Rachel Maddow commented on the suspension of Keith Olbermann at MSNBC and said this:
MADDOW: I personally believe that the point has been made and we should have Keith Olbermann back as the host of Countdown.
I hope this means they're bringing him back shortly.
Here's more from her blog, which she read on the air ...
As you may have heard today, Keith Olbermann has been temporarily suspended from his job hosting Countdown on this network, because he made three personal political donations to candidates in this last election cycle. The reason for Keith's suspension is that here at MSNBC, there is an explicit employee rule against hosts making contributions like that.
You can do it if you ask in advance and management tells you it's OK. That's what I understand happened with our morning-show host's political donations in 2006, under previous management.
But if you don't ask in advance for an exemption from the rule, you're bound by the rule. (For the record: the rule applies to us here at MSNBC and to NBC News staff. CNBC isn't under NBC News, so they're not bound by the rule.)
I understand the rule. I understand what it means to break it. I believe everyone should face the same treatment under that rule. I also personally believe that the point has been made and we should have Keith back hosting Countdown.
Here's the larger point, though, that's going mysteriously missing from the right-wing cackling and old media cluck-cluck-clucking: I know everyone likes to say, "Oh, cable news, it's all the same. Fox and MSNBC -- mirror images of each other. But if you look at the long history of Fox hosts not just giving money to candidates, but actively endorsing campaigns and raising millions of dollars for politicians and political parties -- whether it's Sean Hannity or Glenn Beck or Mike Huckabee -- and you'll see that we can lay that old false equivalency to rest forever. There are multiple people being paid by Fox News to essentially run for office as Republican candidates. If you count not just their hosts but their contributors, you're looking at a significant portion of the entire Republican lineup of potential contenders for 2012.
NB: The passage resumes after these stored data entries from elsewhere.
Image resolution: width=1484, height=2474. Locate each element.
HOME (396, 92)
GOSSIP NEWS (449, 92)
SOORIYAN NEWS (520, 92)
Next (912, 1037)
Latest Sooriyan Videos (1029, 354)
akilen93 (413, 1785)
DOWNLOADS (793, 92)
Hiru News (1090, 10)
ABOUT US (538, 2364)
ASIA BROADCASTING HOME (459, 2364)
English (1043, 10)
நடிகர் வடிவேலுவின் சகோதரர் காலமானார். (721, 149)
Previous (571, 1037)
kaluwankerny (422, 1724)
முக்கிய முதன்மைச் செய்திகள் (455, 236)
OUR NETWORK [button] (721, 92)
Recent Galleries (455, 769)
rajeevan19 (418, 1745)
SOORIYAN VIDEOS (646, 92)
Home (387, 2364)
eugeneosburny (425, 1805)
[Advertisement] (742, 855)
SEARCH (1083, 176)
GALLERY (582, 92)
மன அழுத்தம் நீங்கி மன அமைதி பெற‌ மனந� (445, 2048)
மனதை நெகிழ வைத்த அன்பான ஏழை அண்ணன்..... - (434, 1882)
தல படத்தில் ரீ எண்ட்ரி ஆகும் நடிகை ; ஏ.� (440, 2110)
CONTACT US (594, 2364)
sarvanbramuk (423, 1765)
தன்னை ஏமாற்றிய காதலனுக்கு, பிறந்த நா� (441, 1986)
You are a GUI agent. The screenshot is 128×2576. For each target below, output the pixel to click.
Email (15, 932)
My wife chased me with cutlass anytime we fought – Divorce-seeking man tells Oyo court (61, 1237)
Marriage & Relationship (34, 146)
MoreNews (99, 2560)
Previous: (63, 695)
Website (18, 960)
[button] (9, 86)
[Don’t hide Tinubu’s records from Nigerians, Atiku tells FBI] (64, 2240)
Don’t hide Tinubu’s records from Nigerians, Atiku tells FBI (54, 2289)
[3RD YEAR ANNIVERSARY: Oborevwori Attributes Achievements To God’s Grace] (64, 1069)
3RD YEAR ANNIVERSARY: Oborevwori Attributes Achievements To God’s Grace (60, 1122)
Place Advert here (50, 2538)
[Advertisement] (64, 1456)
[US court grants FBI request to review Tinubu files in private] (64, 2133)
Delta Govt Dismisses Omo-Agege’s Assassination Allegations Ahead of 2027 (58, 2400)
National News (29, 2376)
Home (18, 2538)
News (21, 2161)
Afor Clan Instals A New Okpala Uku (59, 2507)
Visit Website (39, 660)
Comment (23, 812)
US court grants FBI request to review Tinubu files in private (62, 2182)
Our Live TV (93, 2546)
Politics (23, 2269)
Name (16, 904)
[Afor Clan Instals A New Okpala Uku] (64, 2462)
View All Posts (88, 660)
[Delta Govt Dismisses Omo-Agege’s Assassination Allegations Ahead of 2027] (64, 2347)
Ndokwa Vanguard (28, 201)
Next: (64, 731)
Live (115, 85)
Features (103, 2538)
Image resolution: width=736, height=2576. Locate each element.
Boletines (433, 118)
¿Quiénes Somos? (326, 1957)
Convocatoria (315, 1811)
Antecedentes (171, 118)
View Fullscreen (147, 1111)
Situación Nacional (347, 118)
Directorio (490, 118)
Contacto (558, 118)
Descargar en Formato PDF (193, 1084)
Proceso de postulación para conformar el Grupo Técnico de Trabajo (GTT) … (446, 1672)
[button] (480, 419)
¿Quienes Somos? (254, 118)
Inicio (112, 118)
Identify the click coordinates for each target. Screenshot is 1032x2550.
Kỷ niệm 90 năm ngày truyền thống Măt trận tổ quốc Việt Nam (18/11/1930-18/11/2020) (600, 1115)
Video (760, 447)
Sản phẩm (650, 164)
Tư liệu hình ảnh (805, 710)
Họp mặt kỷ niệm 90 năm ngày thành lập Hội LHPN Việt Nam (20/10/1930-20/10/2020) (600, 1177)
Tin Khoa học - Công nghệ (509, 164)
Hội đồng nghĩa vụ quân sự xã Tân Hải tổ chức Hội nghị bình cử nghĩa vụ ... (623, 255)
They can do that because there's no rule against that at Fox. Their network is run as a political operation. Ours isn't. Yeah, Keith's a liberal, and so am I. But we're not a political operation -- Fox is. We're a news operation. The rules around here are part of how you know that.
Back before it was politically safe to do it, Keith Olbermann attracted the ire of the right wing and a lot of others besides when he brought to light and raged against what he saw as the errors and sins of the previous presidential administration. Keith was also the one who brought to light Fox News's water-carrying for the Bush Administration; he was the one whose point-of-view journalism exposed and put exclamation points on the problems of disguising a political operation as a news one, the model embraced by the guys across Sixth Avenue, at Fox.
Now, weirdly, it is Keith who is once again illustrating the difference between what he does at MSNBC -- what we do here -- and what goes on across the street.